Forum Discussion
Altera_Forum
Honored Contributor
8 years agoWe are getting off the topic here, but don't take my word for it, look here starting
from 'Synthesis Considerations' which explains why down counters are better: http://www.bitweenie.com/listings/verilog-counter/ But that is not what I was asking. I realise this is a small issue, but I'm in the beginning of both this design and my career (if any) as a Verilog coder and I like to get and learn the fundamentals right. Why learn bad habits if you can lear good? There must be a reason why todays code is so bloated, the compressed download of full Quartus Pro is 40 GB!! Maybe if people would pay more attention to what resources they are using world could be a better place. But again we digress. Parameter does solve the issue of having the counter size in one place, at least partially.
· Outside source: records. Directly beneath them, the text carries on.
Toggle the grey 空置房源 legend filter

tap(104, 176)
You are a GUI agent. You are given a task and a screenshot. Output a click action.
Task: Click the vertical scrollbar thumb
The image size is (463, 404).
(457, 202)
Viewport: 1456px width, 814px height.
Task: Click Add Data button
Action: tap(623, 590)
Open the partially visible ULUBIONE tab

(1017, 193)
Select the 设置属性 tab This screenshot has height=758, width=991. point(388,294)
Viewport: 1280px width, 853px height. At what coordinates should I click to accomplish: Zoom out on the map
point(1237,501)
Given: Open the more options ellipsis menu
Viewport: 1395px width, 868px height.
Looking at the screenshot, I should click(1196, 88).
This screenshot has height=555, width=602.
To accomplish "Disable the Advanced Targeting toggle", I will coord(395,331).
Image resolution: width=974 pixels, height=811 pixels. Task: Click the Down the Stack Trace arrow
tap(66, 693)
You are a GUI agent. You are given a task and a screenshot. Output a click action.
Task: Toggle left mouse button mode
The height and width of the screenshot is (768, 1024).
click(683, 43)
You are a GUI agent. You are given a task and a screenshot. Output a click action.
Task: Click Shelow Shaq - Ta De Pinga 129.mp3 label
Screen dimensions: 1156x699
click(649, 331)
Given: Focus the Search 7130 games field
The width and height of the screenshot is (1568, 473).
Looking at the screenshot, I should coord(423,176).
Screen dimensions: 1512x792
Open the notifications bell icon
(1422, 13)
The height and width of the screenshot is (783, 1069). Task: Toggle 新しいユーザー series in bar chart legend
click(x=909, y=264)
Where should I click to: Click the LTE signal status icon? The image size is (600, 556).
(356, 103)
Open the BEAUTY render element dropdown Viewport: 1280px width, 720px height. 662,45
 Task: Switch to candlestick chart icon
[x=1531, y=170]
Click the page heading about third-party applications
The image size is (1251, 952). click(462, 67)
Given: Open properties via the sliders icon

However, consider following: say I need to count to 11 so my counter is 4 bits but I have to write this as reg[0:3] and check the bits as rg[3] & rg[1] & rg[0] so my source code nowhere shows the number 11 which was important from the design point of view, neither does it show 4 which is the implementation size but it shows 3. Not very good coding practice, at least looking at this from where I come from. And now I have four places in my code where I can make a mistake where as counting down I only have two and by calculating the number of bits my counter requires a log(11)/log(2)+1 I can automate the register size selection and have my code show explicitly the design point of view which is that the counter counts 11. Of course I would write all that a bit more prettily with parameters and stuff but I think previous illustrates the point. But again those are beside the point, my question was simply is the synthesiser smart enough to recognise that it can implement <0 and >=0 as a single bit check?